Elon Musk Links AI Ambitions to Lunar Factories

Musk's comments were prompted by a familiar question in space and tech circles: if AI models keep growing, where will all the energy come from? In reply, Musk wrote that it would require manufacturing solar panels and radiators on the Moon and then launching them into deep space using a 'mass driver' a type of electromagnetic launcher long mooted by physicists but never built at scale.

Lunar factories would turn local materials into hardware, avoiding the huge cost of lifting heavy solar arrays out of Earth's gravity well. Those arrays would sit far from the planet, sipping uninterrupted sunlight and feeding colossal AI computing clusters. It is classic Musk territory: a vast, almost cinematic engineering project presented in a matter‑of‑fact sentence.

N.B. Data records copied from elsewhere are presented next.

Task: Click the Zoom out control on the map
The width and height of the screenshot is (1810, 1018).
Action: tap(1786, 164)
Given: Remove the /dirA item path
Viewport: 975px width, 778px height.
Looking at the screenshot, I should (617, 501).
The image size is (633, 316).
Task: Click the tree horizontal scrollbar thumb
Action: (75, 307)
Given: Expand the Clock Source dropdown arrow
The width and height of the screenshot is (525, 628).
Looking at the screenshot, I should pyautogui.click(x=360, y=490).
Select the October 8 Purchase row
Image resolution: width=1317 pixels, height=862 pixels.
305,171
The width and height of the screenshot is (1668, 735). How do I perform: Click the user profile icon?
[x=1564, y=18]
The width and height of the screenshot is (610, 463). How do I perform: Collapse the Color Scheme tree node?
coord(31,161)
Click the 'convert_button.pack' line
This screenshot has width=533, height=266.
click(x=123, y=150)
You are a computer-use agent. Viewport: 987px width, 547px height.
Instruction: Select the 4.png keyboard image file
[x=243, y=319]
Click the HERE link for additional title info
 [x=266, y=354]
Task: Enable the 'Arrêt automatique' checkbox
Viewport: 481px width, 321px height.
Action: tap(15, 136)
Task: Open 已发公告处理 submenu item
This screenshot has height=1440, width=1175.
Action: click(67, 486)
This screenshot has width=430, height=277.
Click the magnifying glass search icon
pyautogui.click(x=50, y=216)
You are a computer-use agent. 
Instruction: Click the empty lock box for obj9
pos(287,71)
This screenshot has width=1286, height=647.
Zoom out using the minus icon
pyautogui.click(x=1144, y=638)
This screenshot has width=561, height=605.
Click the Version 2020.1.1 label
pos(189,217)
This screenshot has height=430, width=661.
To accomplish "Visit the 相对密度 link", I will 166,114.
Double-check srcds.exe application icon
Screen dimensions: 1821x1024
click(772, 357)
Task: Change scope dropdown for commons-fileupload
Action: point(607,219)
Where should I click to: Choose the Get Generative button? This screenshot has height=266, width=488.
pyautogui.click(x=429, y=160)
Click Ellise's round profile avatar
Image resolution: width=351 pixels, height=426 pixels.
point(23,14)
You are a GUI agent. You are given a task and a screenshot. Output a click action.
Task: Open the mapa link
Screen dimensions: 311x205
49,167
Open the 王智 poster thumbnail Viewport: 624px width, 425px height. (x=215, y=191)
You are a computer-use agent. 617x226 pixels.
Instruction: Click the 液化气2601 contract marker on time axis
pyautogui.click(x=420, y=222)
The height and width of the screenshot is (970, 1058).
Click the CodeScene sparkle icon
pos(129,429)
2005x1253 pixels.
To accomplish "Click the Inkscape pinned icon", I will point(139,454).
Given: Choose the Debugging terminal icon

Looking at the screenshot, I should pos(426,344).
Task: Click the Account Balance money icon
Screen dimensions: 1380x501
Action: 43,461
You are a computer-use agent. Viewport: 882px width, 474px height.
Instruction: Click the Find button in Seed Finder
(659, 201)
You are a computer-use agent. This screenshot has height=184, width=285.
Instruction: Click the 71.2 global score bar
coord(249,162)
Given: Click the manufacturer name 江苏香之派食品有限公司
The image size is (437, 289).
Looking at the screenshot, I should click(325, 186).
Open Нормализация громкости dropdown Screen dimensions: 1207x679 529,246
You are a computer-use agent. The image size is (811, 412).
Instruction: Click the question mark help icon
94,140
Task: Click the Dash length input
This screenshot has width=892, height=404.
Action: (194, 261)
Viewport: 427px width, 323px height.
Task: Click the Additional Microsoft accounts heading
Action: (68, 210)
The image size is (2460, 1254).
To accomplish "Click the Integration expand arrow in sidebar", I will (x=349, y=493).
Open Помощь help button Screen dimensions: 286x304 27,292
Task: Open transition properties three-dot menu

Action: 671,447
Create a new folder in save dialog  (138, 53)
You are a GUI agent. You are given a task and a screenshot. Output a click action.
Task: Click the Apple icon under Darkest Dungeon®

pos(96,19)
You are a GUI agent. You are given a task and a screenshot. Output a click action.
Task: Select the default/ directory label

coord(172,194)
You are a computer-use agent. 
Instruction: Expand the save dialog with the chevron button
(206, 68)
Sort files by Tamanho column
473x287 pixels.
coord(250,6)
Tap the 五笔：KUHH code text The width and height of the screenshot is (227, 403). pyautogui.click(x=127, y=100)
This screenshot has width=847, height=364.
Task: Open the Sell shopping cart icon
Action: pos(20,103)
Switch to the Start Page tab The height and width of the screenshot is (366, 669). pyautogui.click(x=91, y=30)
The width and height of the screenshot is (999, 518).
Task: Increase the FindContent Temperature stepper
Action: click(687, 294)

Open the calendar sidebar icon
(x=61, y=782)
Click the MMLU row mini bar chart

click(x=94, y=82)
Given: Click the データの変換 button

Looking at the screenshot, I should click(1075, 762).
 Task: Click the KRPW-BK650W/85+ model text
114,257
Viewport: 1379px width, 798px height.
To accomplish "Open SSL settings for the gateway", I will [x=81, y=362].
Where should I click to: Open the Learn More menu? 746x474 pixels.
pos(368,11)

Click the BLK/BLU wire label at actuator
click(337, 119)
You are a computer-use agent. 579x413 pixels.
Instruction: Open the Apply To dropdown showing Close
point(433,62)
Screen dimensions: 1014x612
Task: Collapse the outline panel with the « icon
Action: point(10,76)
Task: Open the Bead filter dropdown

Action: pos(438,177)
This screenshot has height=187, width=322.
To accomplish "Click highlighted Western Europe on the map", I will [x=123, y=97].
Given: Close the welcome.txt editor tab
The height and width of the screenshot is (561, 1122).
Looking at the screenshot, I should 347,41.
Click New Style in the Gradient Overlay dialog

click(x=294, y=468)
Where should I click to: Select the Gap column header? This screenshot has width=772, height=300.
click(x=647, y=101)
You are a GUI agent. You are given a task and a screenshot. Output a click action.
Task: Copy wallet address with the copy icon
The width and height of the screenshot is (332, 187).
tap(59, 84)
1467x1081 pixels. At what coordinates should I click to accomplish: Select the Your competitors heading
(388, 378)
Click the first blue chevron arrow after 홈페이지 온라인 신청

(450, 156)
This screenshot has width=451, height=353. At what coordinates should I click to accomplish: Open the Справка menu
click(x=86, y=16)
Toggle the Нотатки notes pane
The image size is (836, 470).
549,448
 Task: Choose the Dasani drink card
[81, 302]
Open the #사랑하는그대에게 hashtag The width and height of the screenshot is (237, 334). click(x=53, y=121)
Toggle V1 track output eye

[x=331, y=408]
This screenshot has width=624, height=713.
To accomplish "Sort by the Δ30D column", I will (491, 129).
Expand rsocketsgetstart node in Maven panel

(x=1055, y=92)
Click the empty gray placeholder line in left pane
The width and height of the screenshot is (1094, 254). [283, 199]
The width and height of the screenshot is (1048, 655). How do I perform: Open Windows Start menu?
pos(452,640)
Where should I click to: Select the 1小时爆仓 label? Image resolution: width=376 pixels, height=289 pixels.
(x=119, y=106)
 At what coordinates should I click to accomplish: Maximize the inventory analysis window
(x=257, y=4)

It was in this context that he pivoted to money. 'Conventional money will become irrelevant long before that point,' he wrote, before adding: 'Mass & energy will take the place of dollars.' Taken literally, it is a radical claim about how value might be measured in a space‑faring economy, where useful material and reliable power matter far more than fiat currencies or even digital assets.

Musk has floated variations of this argument before, suggesting that advanced societies might operate more like closed resource loops than cash economies. None of that is close to being realised there are no lunar factories and no mass drivers so his prediction should be treated with caution. Nothing in his post amounts to a concrete plan, and no independent evidence has been presented that such a system is technically or politically within reach. For now, it is a vision, not a roadmap.

SpaceX
SpaceX cancelled its 10th Starship test just before launch on 25 August 2025 due to ground system issues.

Elon Musk, SpaceX and a Trillion‑Dollar Fortune

Musk is relaxed about money's relevance in the distant future, his own finances in the present are anything but trivial. SpaceX's much‑watched initial public offering and the stock's subsequent surge have combined to push his estimated fortune to around $1.3 trillion, according to the report. On paper at least, that makes him richer than some of the world's most prominent billionaires combined, including Amazon founder Jeff Bezos.

SpaceX itself has, following its IPO, outgrown tech behemoths such as Microsoft and Amazon on some market capitalisation benchmarks cited in the same coverage. For a company that began as a scrappy challenger to the established aerospace giants, it is a remarkable inversion of the old order, and one that gives Musk an extraordinary degree of economic and political influence.

 Elon Musk
Elon Musk elonmusk_spacex_official/Instagram

Not everyone is comfortable with how feverish the market around Musk's space venture has become. The SpaceX listing has triggered a rush of retail trading, with the stock's retail turnover reportedly topping $7 million in the first ten minutes of Monday's session alone. That kind of frenzy is usually reserved for buzzy tech debuts or heavily hyped turnaround stories, not a rocket company that still lives and dies by complex launch schedules.

The speed and scale of the rally have sparked questions about whether SpaceX is drifting into meme‑stock territory, propelled as much by internet enthusiasm and Musk's celebrity as by traditional fundamentals. Television commentator Jim Cramer is among those sounding uneasy notes, comparing SPCX's trading behaviour to that of meme names that once rocketed and then crashed back to earth. His warning is not evidence of a bubble on its own, but it captures a jittery mood among some analysts who have seen this movie before.

Musk, for his part, has not directly addressed accusations that SpaceX is trading like a meme stock. Nor has he elaborated on how, in practical terms, 'mass and energy' would supplant dollars in a world where his own net worth is still calculated in conventional currency. Until more detail emerges, both the lunar factory vision and the future‑of‑money claim remain unverified projections. Investors and followers alike may find inspiration in his grand arcs, but they will also need to take them with a grain of salt.